## [Stated goal a]
According to the supplied text, what do non-transitory computer-readable storage media expressly exclude?

## [Supplied text]
---+---
In some aspects the computer-readable storage devices, mediums, and memories can include a cable or wireless signal containing a bit stream and the like. However, when mentioned, non-transitory computer-readable storage media expressly exclude media such as energy, carrier signals, electromagnetic waves, and signals per se.

Devices implementing processes and methods according to these disclosures can include hardware, software, firmware, middleware, microcode, hardware description languages, or any combination thereof, and can take any of a variety of form factors. When implemented in software, firmware, middleware, or microcode, the program code or code segments to perform the necessary tasks (e.g., a computer-program product) may be stored in a computer-readable or machine-readable medium. A processor(s) may perform the necessary tasks. Typical examples of form factors include laptops, smart phones, mobile phones, tablet devices or other small form factor personal computers, personal digital assistants, rackmount devices, standalone devices, and so on. Functionality described herein also can be embodied in peripherals or add-in cards. Such functionality can also be implemented on a circuit board among different chips or different processes executing in a single device, by way of further example.

The instructions, media for conveying such instructions, computing resources for executing them, and other structures for supporting such computing resources are example means for providing the functions described in the disclosure.

In the foregoing description, aspects of the application are described with reference to specific aspects thereof, but those skilled in the art will recognize that the application is not limited thereto. Thus, while illustrative aspects of the application have been described in detail herein, it is to be understood that the inventive concepts may be otherwise variously embodied and employed, and that the appended claims are intended to be construed to include such variations, except as limited by the prior art. Various features and aspects of the above-described application may be used individually or jointly. Further, aspects can be utilized in any number of environments and applications beyond those described herein without departing from the broader spirit and scope of the specification. The specification and drawings are, accordingly, to be regarded as illustrative rather than restrictive. For the purposes of illustration, methods were described in a particular order. It should be appreciated that in alternate aspects, the methods may be performed in a different order than that described.

One of ordinary skill will appreciate that the less than (“<”) and greater than (“>”) symbols or terminology used herein can be replaced with less than or equal to (“≤”) and greater than or equal to (“≥”) symbols, respectively, without departing from the scope of this description.

Where components are described as being “configured to” perform certain operations, such configuration can be accomplished, for example, by designing electronic circuits or other hardware to perform the operation, by programming programmable electronic circuits (e.g., microprocessors, or other suitable electronic circuits) to perform the operation, or any combination thereof.

The phrase “coupled to” refers to any component that is physically connected to another component either directly or indirectly, and/or any component that is in communication with another component (e.g., connected to the other component over a wired or wireless connection, and/or other suitable communication interface) either directly or indirectly.

Claim language or other language reciting “at least one of” a set and/or “one or more” of a set indicates that one member of the set or multiple members of the set (in any combination) satisfy the claim. For example, claim language reciting “at least one of A and B” or “at least one of A or B” means A, B, or A and B. In another example, claim language reciting “at least one of A, B, and C” or “at least one of A, B, or C” means A, B, C, or A and B, or A and C, or B and C, A and B and C, or any duplicate information or data (e.g., A and A, B and B, C and C, A and A and B, and so on), or any other ordering, duplication, or combination of A, B, and C. The language “at least one of” a set and/or “one or more” of a set does not limit the set to the items listed in the set. For example, claim language reciting “at least one of A and B” or “at least one of A or B” may mean A, B, or A and B, and may additionally include items not listed in the set of A and B. The phrases “at least one” and “one or more” are used interchangeably herein.
---+---
## [Material provided]
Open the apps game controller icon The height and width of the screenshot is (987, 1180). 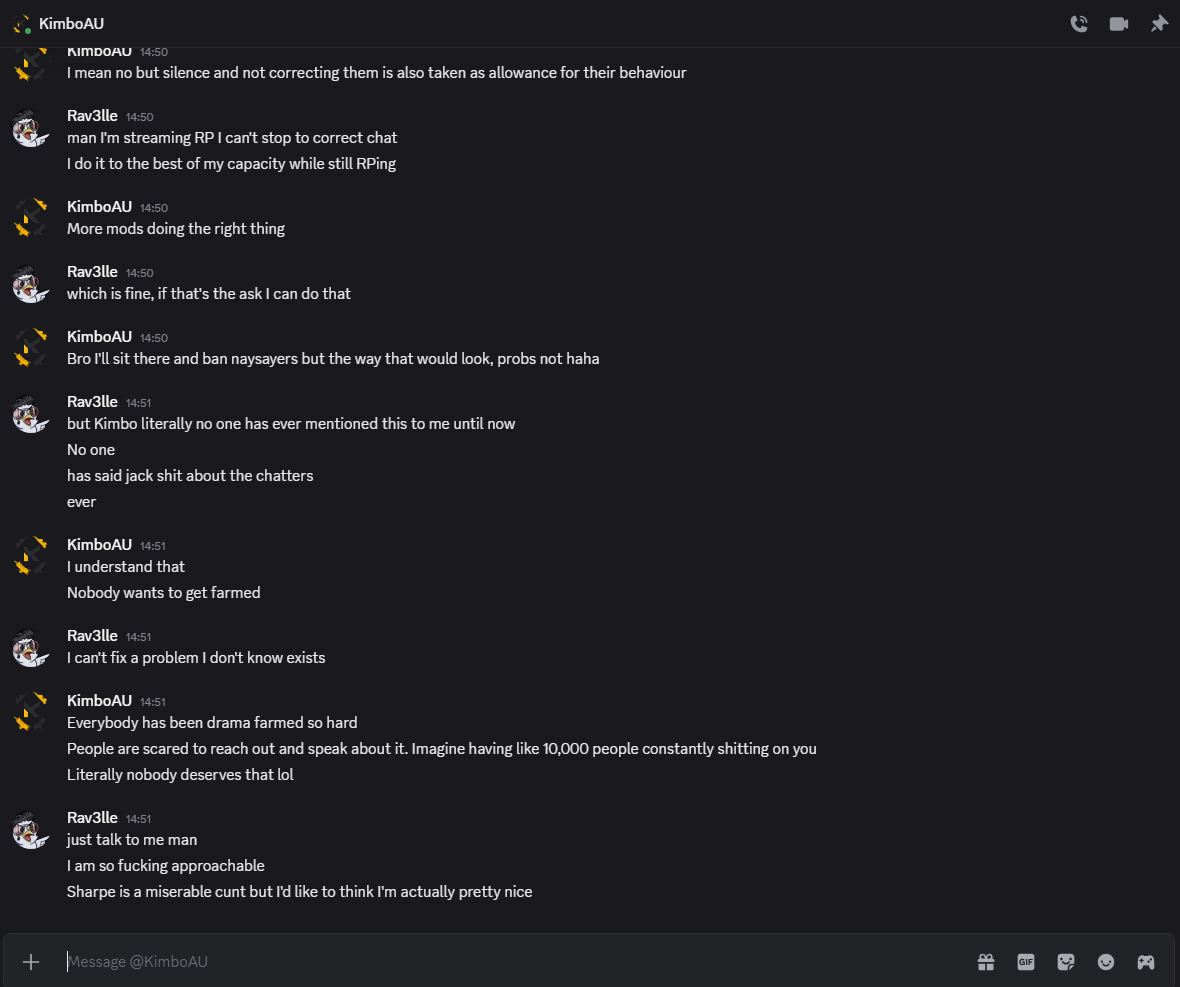[1146, 962]
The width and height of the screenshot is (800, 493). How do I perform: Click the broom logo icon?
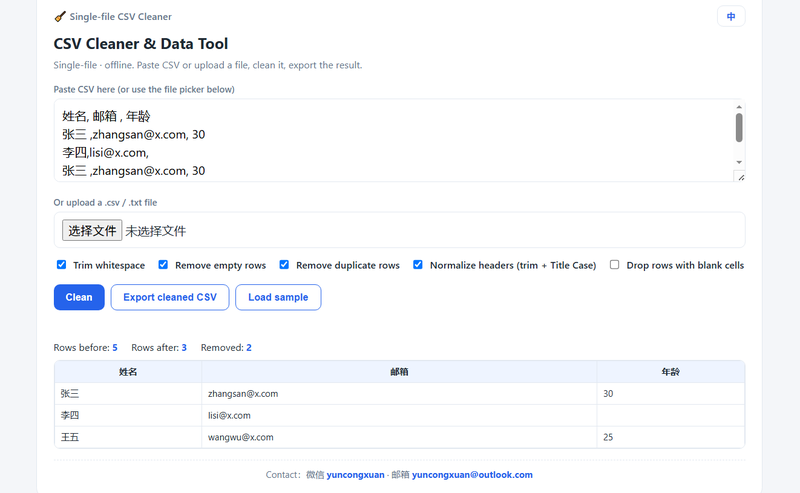point(60,16)
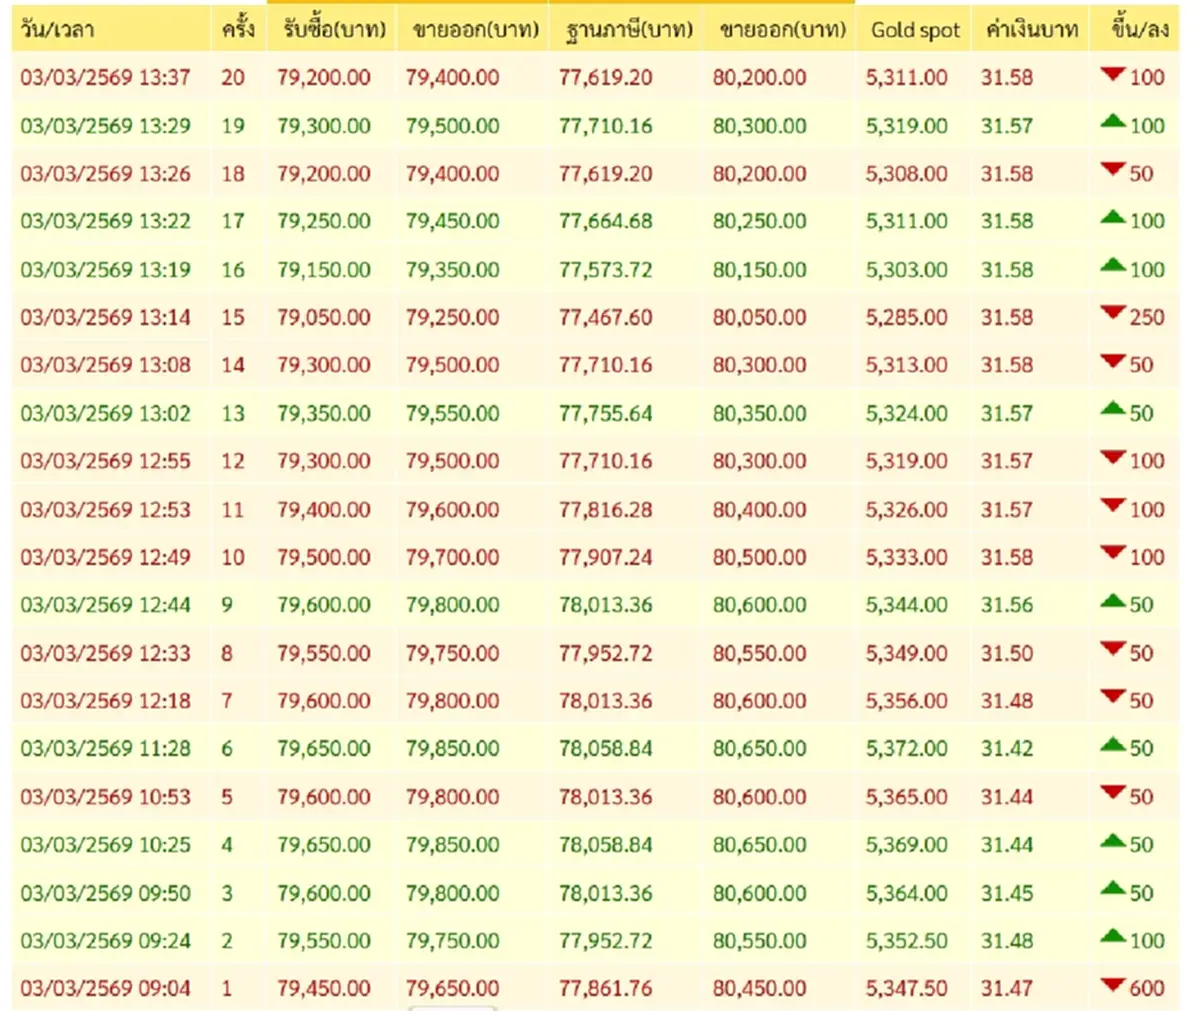Click the ขึ้น/ลง column header
Viewport: 1200px width, 1011px height.
click(x=1139, y=30)
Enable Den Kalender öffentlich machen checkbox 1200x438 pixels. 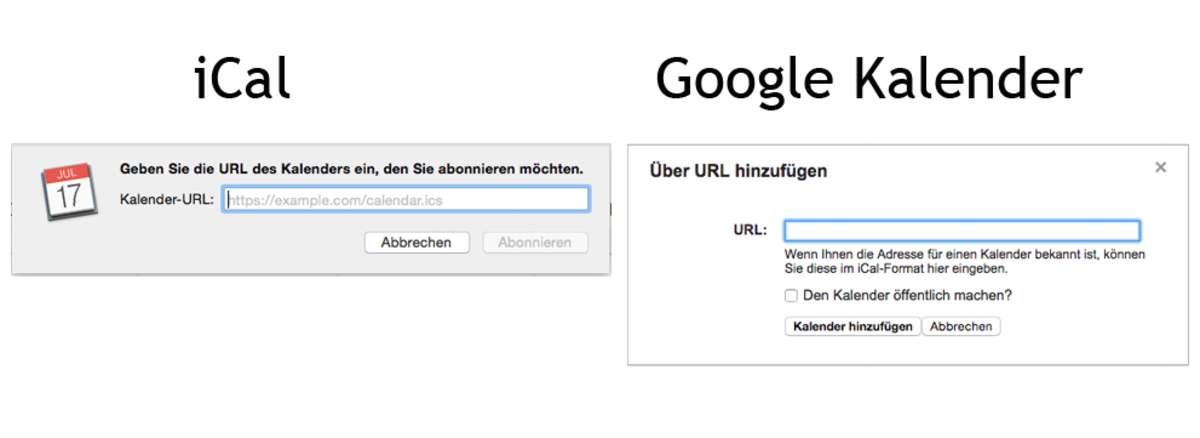(791, 296)
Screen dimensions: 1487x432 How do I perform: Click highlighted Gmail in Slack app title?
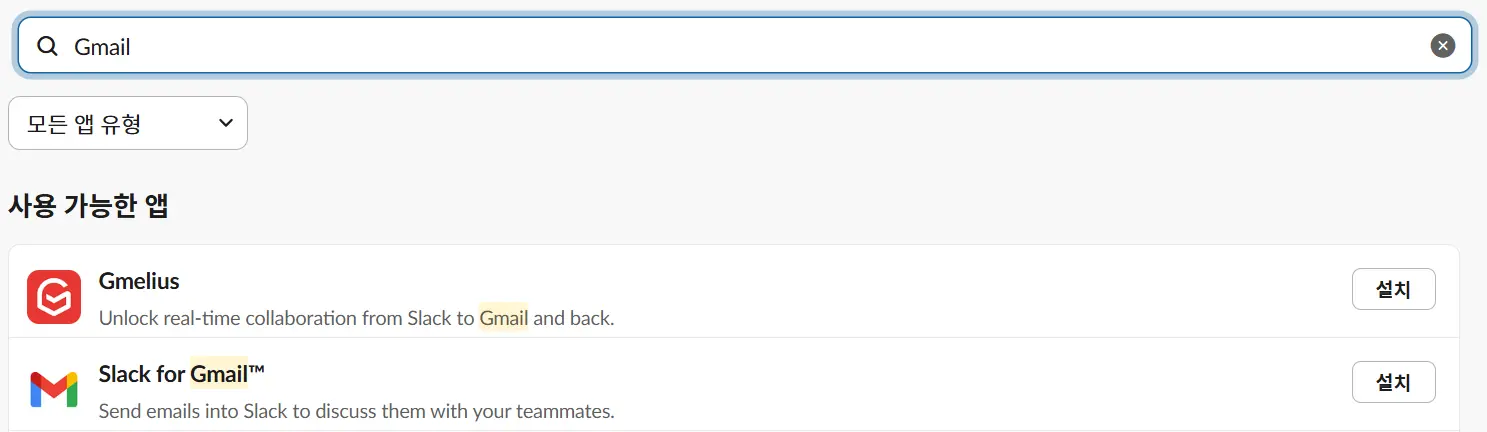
---+---
## [Stated goal b]
In the entries, swap "broom" for "trash" in the lines from the one with "The width and" up to and including the one with "click(x=1139, y=30)". Return only those lines with nothing else changed, and leave out the pictures.

## [Final answer a]
They exclude media such as energy, carrier signals, electromagnetic waves, and signals per se.

## [Final answer b]
The width and height of the screenshot is (800, 493). How do I perform: Click the trash logo icon?
point(60,16)
Click the ขึ้น/ลง column header
Viewport: 1200px width, 1011px height.
click(x=1139, y=30)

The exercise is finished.